Along the closed-off block, the fair will feature art vendors, exhibits, a meditation space and peace garden, a raffle, as well as a gallery inside Third Unitarian Church, at 301 N. Mayfield Ave.
Funded with a grant from the Chicago Fund for Safe and Peaceful Communities, the fair is being planned by the Chicago Austin Art Council and the Redevelopment Management Resources Inc. non-profit.
Serethea Reid, president of Central Austin Neighborhood Association and art fair coordinator, said the event will help improve the outside perspective of Austin and offer community members exposure to the arts.
Artists with work in the gallery so far include Shirley Hudson, whose paintings focus on Afrocentric and abstract themes; Joe Hardy, an abstract sculptor who works with stainless steel; Demetrius, who specializes in recreating ancient artifacts; and (29th) Ald. Chris Taliaferro, who is creating a piece specifically for the event.
Reid said she is asking artists registered for the fair to develop an interactive workshop they can host for attendees.
“Because we are offering artists a free space to be able to showcase and sell their work, we are asking that the artists give something back,” Reid said at the third and final awareness meeting held last month in preparation for the art fair.
Workshop participants can work with fabric art, create an anti-violence yard sign and write their names in hieroglyphics.
Art fair attendants will also have the opportunity to participate in a community collaboration piece that will be planned by Austin artist Shirley Hudson.

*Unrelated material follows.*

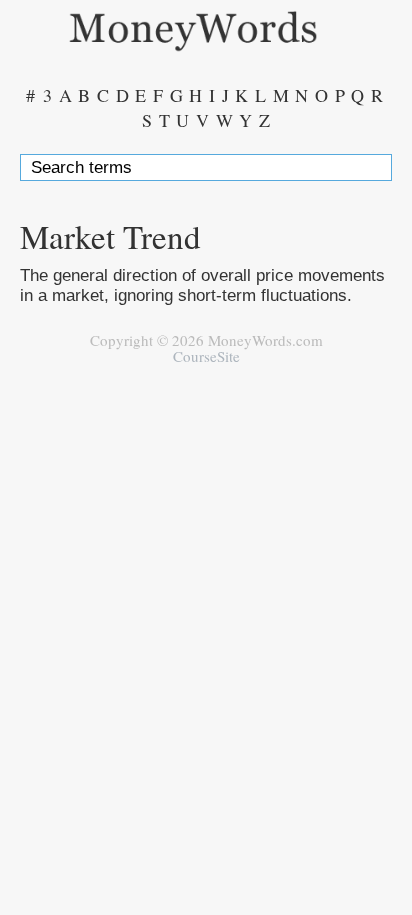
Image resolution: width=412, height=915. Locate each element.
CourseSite (206, 356)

Hudson said she has faith the fair will help enhance the lives of Austin residents.
“Art has a way of building up people’s moral, their lives and their spirit,” she said.
Hudson’s community piece will consist of two large paintings, one created by her and the rest by participants that day.
CANA member Beatrice Hardy said the event is really about trying to get people within the neighborhood to take pride in their community.
“Outside people treat your community how you treat it,” Hardy said. “If you show respect, people will see that and appreciate it.”
Fair attendants will also have the opportunity to participate in a group dance activity led by the Dancemakers are Peacemakers group ― which also received a grant from the Chicago Fund for Safe and Peaceful Communities.